◆ Task objective ◆
Convert the listing below into a numbered list with one line per item, and leave out any blank lines.

○ ○ ○

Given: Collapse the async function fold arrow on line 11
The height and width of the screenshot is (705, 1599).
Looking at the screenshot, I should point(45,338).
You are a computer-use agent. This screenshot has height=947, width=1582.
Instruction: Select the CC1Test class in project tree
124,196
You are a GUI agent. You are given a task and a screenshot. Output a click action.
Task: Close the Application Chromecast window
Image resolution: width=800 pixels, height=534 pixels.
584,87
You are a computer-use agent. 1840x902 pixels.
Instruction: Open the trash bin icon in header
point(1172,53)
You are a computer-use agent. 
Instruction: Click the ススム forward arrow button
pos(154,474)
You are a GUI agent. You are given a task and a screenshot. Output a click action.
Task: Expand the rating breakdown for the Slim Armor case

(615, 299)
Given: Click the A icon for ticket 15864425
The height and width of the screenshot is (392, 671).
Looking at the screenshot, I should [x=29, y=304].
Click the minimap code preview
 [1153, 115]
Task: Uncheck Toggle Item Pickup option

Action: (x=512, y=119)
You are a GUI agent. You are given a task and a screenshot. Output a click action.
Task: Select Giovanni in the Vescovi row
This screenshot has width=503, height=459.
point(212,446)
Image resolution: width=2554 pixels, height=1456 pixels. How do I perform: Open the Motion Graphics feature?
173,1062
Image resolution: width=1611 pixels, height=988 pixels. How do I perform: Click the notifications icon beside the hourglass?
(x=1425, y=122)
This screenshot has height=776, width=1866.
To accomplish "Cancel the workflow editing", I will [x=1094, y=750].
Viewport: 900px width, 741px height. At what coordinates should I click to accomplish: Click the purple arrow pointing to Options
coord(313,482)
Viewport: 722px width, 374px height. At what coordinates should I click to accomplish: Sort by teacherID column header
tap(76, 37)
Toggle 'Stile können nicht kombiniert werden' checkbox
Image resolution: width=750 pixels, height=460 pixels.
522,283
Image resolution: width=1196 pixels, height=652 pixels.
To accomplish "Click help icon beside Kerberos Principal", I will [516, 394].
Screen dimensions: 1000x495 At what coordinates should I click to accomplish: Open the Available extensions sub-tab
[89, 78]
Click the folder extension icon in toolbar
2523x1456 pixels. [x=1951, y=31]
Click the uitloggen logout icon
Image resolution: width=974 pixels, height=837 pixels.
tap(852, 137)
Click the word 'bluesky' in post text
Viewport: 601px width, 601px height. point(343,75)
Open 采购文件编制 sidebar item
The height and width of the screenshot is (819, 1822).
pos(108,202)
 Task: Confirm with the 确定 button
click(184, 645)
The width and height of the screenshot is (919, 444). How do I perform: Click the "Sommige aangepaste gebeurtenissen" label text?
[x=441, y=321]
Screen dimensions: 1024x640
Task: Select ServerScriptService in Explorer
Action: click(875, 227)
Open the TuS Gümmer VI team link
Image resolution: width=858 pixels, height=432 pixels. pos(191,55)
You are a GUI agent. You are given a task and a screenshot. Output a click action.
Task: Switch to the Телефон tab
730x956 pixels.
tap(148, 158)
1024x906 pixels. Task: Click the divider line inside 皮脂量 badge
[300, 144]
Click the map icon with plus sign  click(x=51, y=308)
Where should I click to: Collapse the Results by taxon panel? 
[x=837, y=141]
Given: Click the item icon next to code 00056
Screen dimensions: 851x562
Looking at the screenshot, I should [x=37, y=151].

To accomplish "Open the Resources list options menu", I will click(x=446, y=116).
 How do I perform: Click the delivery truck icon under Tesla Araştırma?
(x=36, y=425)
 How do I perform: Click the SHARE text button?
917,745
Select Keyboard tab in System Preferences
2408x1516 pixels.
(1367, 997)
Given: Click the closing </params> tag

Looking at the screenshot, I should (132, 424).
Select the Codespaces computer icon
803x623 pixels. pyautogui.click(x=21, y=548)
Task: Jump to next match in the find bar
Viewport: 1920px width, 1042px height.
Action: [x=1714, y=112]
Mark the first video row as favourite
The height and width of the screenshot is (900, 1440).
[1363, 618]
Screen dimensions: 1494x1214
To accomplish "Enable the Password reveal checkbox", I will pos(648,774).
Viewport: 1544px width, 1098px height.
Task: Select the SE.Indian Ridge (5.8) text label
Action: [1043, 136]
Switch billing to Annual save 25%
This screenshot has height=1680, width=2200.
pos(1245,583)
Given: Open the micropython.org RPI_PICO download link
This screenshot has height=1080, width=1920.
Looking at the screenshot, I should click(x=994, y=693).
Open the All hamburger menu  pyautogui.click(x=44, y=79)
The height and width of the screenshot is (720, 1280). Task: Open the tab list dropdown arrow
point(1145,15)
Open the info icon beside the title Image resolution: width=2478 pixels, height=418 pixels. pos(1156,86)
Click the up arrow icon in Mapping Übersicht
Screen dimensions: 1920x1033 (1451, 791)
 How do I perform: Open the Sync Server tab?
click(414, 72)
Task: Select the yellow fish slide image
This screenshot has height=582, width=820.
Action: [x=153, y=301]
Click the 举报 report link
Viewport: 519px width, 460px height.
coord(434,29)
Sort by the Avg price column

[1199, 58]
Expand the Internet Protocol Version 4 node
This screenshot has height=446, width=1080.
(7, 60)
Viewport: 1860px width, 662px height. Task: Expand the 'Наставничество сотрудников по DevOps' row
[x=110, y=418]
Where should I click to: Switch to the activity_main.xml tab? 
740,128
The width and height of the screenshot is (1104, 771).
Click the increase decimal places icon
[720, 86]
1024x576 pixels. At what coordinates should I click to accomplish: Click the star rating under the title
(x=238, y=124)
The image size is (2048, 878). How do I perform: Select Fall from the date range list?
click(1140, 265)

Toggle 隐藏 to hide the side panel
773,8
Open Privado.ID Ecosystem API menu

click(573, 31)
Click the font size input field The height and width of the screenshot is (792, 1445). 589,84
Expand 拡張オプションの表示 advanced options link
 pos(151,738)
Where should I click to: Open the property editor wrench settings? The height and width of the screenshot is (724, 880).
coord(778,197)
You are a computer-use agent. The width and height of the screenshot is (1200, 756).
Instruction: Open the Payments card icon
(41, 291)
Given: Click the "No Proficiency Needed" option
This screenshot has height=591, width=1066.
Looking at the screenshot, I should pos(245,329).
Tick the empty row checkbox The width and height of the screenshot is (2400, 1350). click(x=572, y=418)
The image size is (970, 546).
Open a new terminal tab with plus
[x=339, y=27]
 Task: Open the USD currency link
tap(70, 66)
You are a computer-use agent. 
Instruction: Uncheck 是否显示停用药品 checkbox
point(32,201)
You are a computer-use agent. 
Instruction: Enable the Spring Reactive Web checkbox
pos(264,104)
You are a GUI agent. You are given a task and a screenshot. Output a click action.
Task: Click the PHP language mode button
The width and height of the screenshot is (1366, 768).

○ ○ ○

◆ Reply to the exercise ◆
1. Given: Collapse the async function fold arrow on line 11
2. The height and width of the screenshot is (705, 1599).
3. Looking at the screenshot, I should point(45,338).
4. You are a computer-use agent. This screenshot has height=947, width=1582.
5. Instruction: Select the CC1Test class in project tree
6. 124,196
7. You are a GUI agent. You are given a task and a screenshot. Output a click action.
8. Task: Close the Application Chromecast window
9. Image resolution: width=800 pixels, height=534 pixels.
10. 584,87
11. You are a computer-use agent. 1840x902 pixels.
12. Instruction: Open the trash bin icon in header
13. point(1172,53)
14. You are a computer-use agent. 
15. Instruction: Click the ススム forward arrow button
16. pos(154,474)
17. You are a GUI agent. You are given a task and a screenshot. Output a click action.
18. Task: Expand the rating breakdown for the Slim Armor case
19. (615, 299)
20. Given: Click the A icon for ticket 15864425
21. The height and width of the screenshot is (392, 671).
22. Looking at the screenshot, I should [x=29, y=304].
23. Click the minimap code preview
24.  [1153, 115]
25. Task: Uncheck Toggle Item Pickup option
26. Action: (x=512, y=119)
27. You are a GUI agent. You are given a task and a screenshot. Output a click action.
28. Task: Select Giovanni in the Vescovi row
29. This screenshot has width=503, height=459.
30. point(212,446)
31. Image resolution: width=2554 pixels, height=1456 pixels. How do I perform: Open the Motion Graphics feature?
32. 173,1062
33. Image resolution: width=1611 pixels, height=988 pixels. How do I perform: Click the notifications icon beside the hourglass?
34. (x=1425, y=122)
35. This screenshot has height=776, width=1866.
36. To accomplish "Cancel the workflow editing", I will [x=1094, y=750].
37. Viewport: 900px width, 741px height. At what coordinates should I click to accomplish: Click the purple arrow pointing to Options
38. coord(313,482)
39. Viewport: 722px width, 374px height. At what coordinates should I click to accomplish: Sort by teacherID column header
40. tap(76, 37)
41. Toggle 'Stile können nicht kombiniert werden' checkbox
42. Image resolution: width=750 pixels, height=460 pixels.
43. 522,283
44. Image resolution: width=1196 pixels, height=652 pixels.
45. To accomplish "Click help icon beside Kerberos Principal", I will [516, 394].
46. Screen dimensions: 1000x495 At what coordinates should I click to accomplish: Open the Available extensions sub-tab
47. [89, 78]
48. Click the folder extension icon in toolbar
49. 2523x1456 pixels. [x=1951, y=31]
50. Click the uitloggen logout icon
51. Image resolution: width=974 pixels, height=837 pixels.
52. tap(852, 137)
53. Click the word 'bluesky' in post text
54. Viewport: 601px width, 601px height. point(343,75)
55. Open 采购文件编制 sidebar item
56. The height and width of the screenshot is (819, 1822).
57. pos(108,202)
58.  Task: Confirm with the 确定 button
59. click(184, 645)
60. The width and height of the screenshot is (919, 444). How do I perform: Click the "Sommige aangepaste gebeurtenissen" label text?
61. [x=441, y=321]
62. Screen dimensions: 1024x640
63. Task: Select ServerScriptService in Explorer
64. Action: click(875, 227)
65. Open the TuS Gümmer VI team link
66. Image resolution: width=858 pixels, height=432 pixels. pos(191,55)
67. You are a GUI agent. You are given a task and a screenshot. Output a click action.
68. Task: Switch to the Телефон tab
69. 730x956 pixels.
70. tap(148, 158)
71. 1024x906 pixels. Task: Click the divider line inside 皮脂量 badge
72. [300, 144]
73. Click the map icon with plus sign  click(x=51, y=308)
74. Where should I click to: Collapse the Results by taxon panel? 
75. [x=837, y=141]
76. Given: Click the item icon next to code 00056
77. Screen dimensions: 851x562
78. Looking at the screenshot, I should [x=37, y=151].
79. To accomplish "Open the Resources list options menu", I will click(x=446, y=116).
80.  How do I perform: Click the delivery truck icon under Tesla Araştırma?
81. (x=36, y=425)
82.  How do I perform: Click the SHARE text button?
83. 917,745
84. Select Keyboard tab in System Preferences
85. 2408x1516 pixels.
86. (1367, 997)
87. Given: Click the closing </params> tag
88. Looking at the screenshot, I should (132, 424).
89. Select the Codespaces computer icon
90. 803x623 pixels. pyautogui.click(x=21, y=548)
91. Task: Jump to next match in the find bar
92. Viewport: 1920px width, 1042px height.
93. Action: [x=1714, y=112]
94. Mark the first video row as favourite
95. The height and width of the screenshot is (900, 1440).
96. [1363, 618]
97. Screen dimensions: 1494x1214
98. To accomplish "Enable the Password reveal checkbox", I will pos(648,774).
99. Viewport: 1544px width, 1098px height.
100. Task: Select the SE.Indian Ridge (5.8) text label
101. Action: [1043, 136]
102. Switch billing to Annual save 25%
103. This screenshot has height=1680, width=2200.
104. pos(1245,583)
105. Given: Open the micropython.org RPI_PICO download link
106. This screenshot has height=1080, width=1920.
107. Looking at the screenshot, I should click(x=994, y=693).
108. Open the All hamburger menu  pyautogui.click(x=44, y=79)
109. The height and width of the screenshot is (720, 1280). Task: Open the tab list dropdown arrow
110. point(1145,15)
111. Open the info icon beside the title Image resolution: width=2478 pixels, height=418 pixels. pos(1156,86)
112. Click the up arrow icon in Mapping Übersicht
113. Screen dimensions: 1920x1033 (1451, 791)
114.  How do I perform: Open the Sync Server tab?
115. click(414, 72)
116. Task: Select the yellow fish slide image
117. This screenshot has height=582, width=820.
118. Action: [x=153, y=301]
119. Click the 举报 report link
120. Viewport: 519px width, 460px height.
121. coord(434,29)
122. Sort by the Avg price column
123. [1199, 58]
124. Expand the Internet Protocol Version 4 node
125. This screenshot has height=446, width=1080.
126. (7, 60)
127. Viewport: 1860px width, 662px height. Task: Expand the 'Наставничество сотрудников по DevOps' row
128. [x=110, y=418]
129. Where should I click to: Switch to the activity_main.xml tab? 
130. 740,128
131. The width and height of the screenshot is (1104, 771).
132. Click the increase decimal places icon
133. [720, 86]
134. 1024x576 pixels. At what coordinates should I click to accomplish: Click the star rating under the title
135. (x=238, y=124)
136. The image size is (2048, 878). How do I perform: Select Fall from the date range list?
137. click(1140, 265)
138. Toggle 隐藏 to hide the side panel
139. 773,8
140. Open Privado.ID Ecosystem API menu
141. click(573, 31)
142. Click the font size input field The height and width of the screenshot is (792, 1445). 589,84
143. Expand 拡張オプションの表示 advanced options link
144.  pos(151,738)
145. Where should I click to: Open the property editor wrench settings? The height and width of the screenshot is (724, 880).
146. coord(778,197)
147. You are a computer-use agent. The width and height of the screenshot is (1200, 756).
148. Instruction: Open the Payments card icon
149. (41, 291)
150. Given: Click the "No Proficiency Needed" option
151. This screenshot has height=591, width=1066.
152. Looking at the screenshot, I should pos(245,329).
153. Tick the empty row checkbox The width and height of the screenshot is (2400, 1350). click(x=572, y=418)
154. The image size is (970, 546).
155. Open a new terminal tab with plus
156. [x=339, y=27]
157.  Task: Open the USD currency link
158. tap(70, 66)
159. You are a computer-use agent. 
160. Instruction: Uncheck 是否显示停用药品 checkbox
161. point(32,201)
162. You are a computer-use agent. 
163. Instruction: Enable the Spring Reactive Web checkbox
164. pos(264,104)
165. You are a GUI agent. You are given a task and a screenshot. Output a click action.
166. Task: Click the PHP language mode button
167. The width and height of the screenshot is (1366, 768).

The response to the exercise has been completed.